Re: [PATCH] mm/damon: fix stale TLB young-state handling on arm64

Linux-mm Archive on lore.kernel.org
 help / color / mirror / Atom feed

From: SeongJae Park <sj@kernel.org>
To: "Kunwu Chan" <kunwu.chan@linux.dev>
Cc: SeongJae Park <sj@kernel.org>, "Kunwu Chan" <chentao@kylinos.cn>,
	"Wang Lian" <lianux.mm@gmail.com>,
	akpm@linux-foundation.org, damon@lists.linux.dev,
	linux-mm@kvack.org, linux-kernel@vger.kernel.org
Subject: Re: [PATCH] mm/damon: fix stale TLB young-state handling on arm64
Date: Tue, 26 May 2026 07:50:33 -0700	[thread overview]
Message-ID: <20260526145034.91594-1-sj@kernel.org> (raw)
In-Reply-To: <3d09f6b9cf4a9b275876185f5b234253e7af0225@linux.dev>

On Tue, 26 May 2026 08:57:32 +0000 "Kunwu Chan" <kunwu.chan@linux.dev> wrote:

> May 26, 2026 at 1:46 AM, "SeongJae Park" <sj@kernel.org mailto:sj@kernel.org?to=%22SeongJae%20Park%22%20%3Csj%40kernel.org%3E > wrote:
> 
> 
> > 
> > On Mon, 25 May 2026 22:48:46 +0800 Kunwu Chan <kunwu.chan@linux.dev> wrote:
[...]
> > > Reproduced on arm64 (128 CPUs, 7.1.0-rc4):
> > >  
> > >  before:
> > >  WSS estimation: 50th percentile error 100% (reported as zero)
> > >  apply_interval: schemes never tried
> > >  
> > >  after:
> > >  WSS estimation: 50th percentile error 0.08%
> > >  apply_interval: passes
> > > 
> > And nice test results.

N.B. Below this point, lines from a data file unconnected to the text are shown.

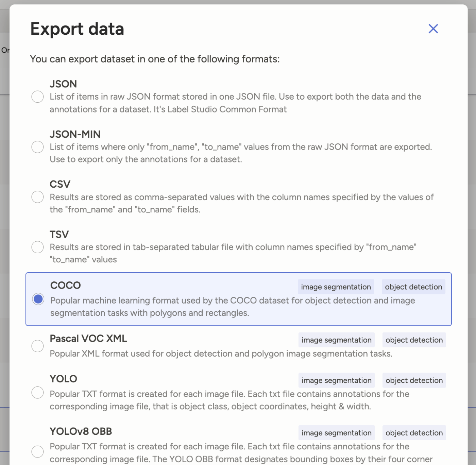This screenshot has height=465, width=476.
Task: Click the selected COCO radio button
Action: (38, 299)
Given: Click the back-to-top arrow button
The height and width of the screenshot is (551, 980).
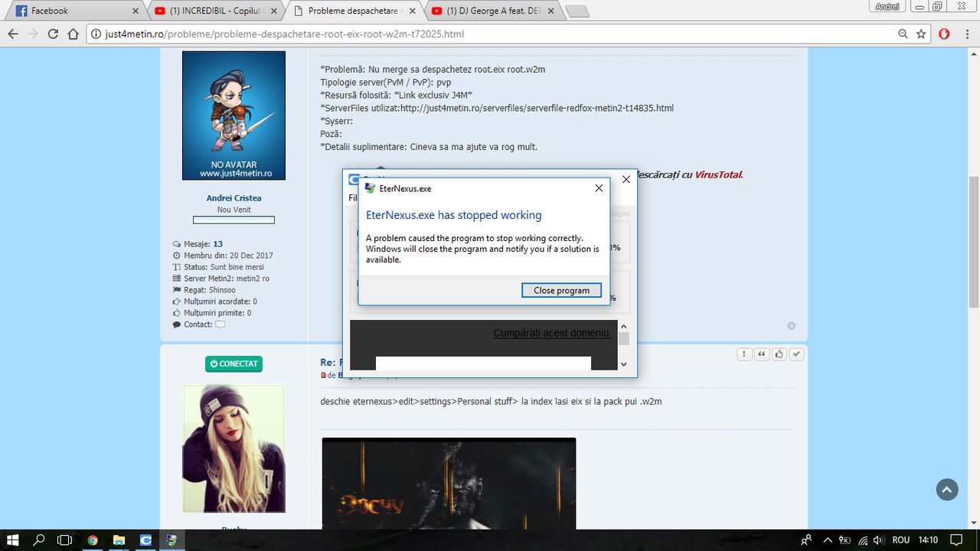Looking at the screenshot, I should (x=947, y=490).
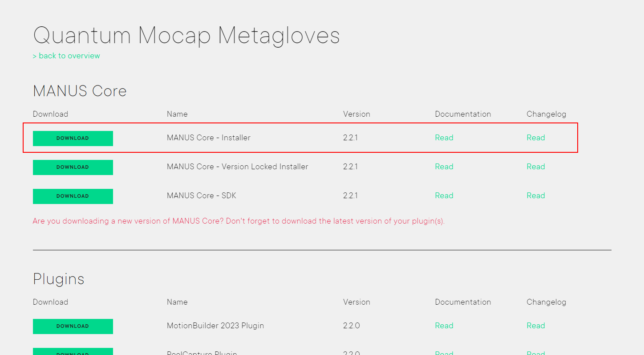This screenshot has width=644, height=355.
Task: Download the MANUS Core Installer
Action: pyautogui.click(x=73, y=138)
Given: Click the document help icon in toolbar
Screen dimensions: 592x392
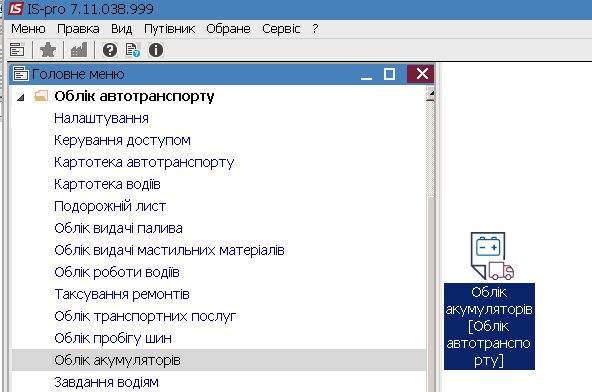Looking at the screenshot, I should (133, 50).
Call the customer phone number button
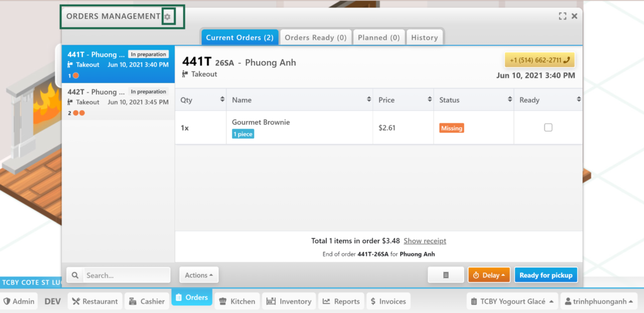This screenshot has width=644, height=313. [540, 60]
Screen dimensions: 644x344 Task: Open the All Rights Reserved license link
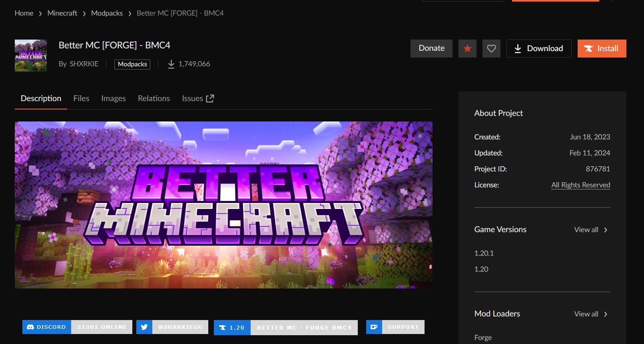pos(580,185)
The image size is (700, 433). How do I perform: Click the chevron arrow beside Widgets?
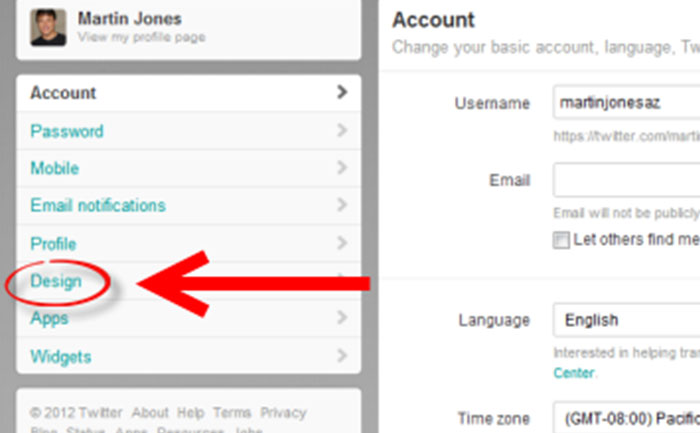[342, 356]
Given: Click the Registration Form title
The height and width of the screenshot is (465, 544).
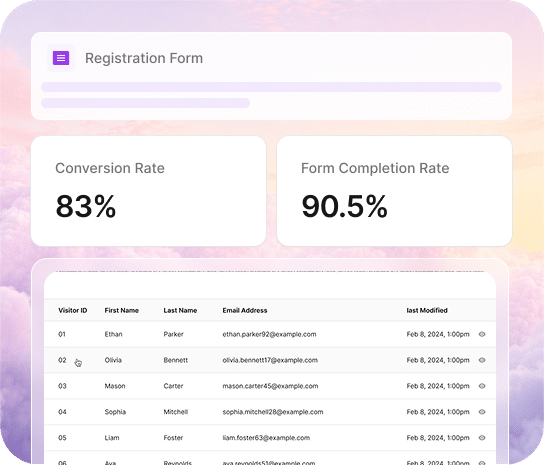Looking at the screenshot, I should click(144, 58).
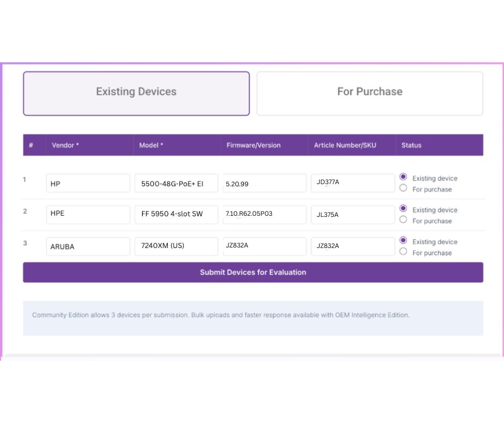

I guess you are referring to the tests in damon-tests?
> > Clarifying the context would be nice.
> > 
> Yes, those results are from: make -C tools/testing/selftests/damon run_tests
> on the arm64 test machine mentioned above.
> 
> The before/after summary was extracted from the relevant failing tests
> (sysfs_update_schemes_tried_regions_wss_estimation.py and
> damos_apply_interval.py) for brevity.

Thank you for clarifying!

wss_estimation increases its working set size up to 160 MiB for this issue.
Seems your test machine has large TLB buffer.  I think we should decide the
limit based on the real running system configuration and apply similar approach
to other tests including the apply_interval.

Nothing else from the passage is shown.